**Task prompt**
Please reproduce a section of the Southern Junto passage word for word, beginning at the words "Through member and" and stopping after "come to agreement.".

**Extract provided**
= Beginning of Section =
The Southern Junto is a site created to capture that same spirit of improvement, in both self and community.

Through member and guest submitted essays, online meeting sessions, debate forums, and the provision of news and specific events, we hope to provide a civil, structured method of discussing and examining issues.

Today’s highly aggressive methods of discussion, especially on the internet, are not conducive to honest evaluations. They rarely result in any consensus or deeper understanding. In large part because of algorithms that push content and ads we often only hear from sources that spin and cherry pick facts to fit our preconceptions. On internet venues such as comment sections, message boards or social media we frequently just yell slogans and conclusions at one another. We rarely make honest evaluations of issues and rarer still come to agreement.

Why imitate the Philadelphia Junto?

The Junto founded by young Benjamin Franklin shaped American life for centuries. The rules they established for discussion discouraged ‘heat’ (that is anger), discouraged ‘positievness’ (that is preconceived certainty) and penalized members for derogatory statements towards one another. The format the Philadelphia Junto used to conduct meetings consisted of 24 questions about issues, local success stories they had encountered, local cautionary tales, whether they knew anyone new in the community that deserved help, injustices towards any members or the public that other members could help address, good stories, health remedies and regimens and whether any had heard any attack on the reputations of any members that could be addressed and perhaps set right.
= End of Section =
**Data below**
= Beginning of Section =
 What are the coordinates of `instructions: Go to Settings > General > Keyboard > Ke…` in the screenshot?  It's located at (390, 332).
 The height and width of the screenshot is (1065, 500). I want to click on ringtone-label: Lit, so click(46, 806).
= End of Section =
**Result below**
Through member and guest submitted essays, online meeting sessions, debate forums, and the provision of news and specific events, we hope to provide a civil, structured method of discussing and examining issues.

Today’s highly aggressive methods of discussion, especially on the internet, are not conducive to honest evaluations. They rarely result in any consensus or deeper understanding. In large part because of algorithms that push content and ads we often only hear from sources that spin and cherry pick facts to fit our preconceptions. On internet venues such as comment sections, message boards or social media we frequently just yell slogans and conclusions at one another. We rarely make honest evaluations of issues and rarer still come to agreement.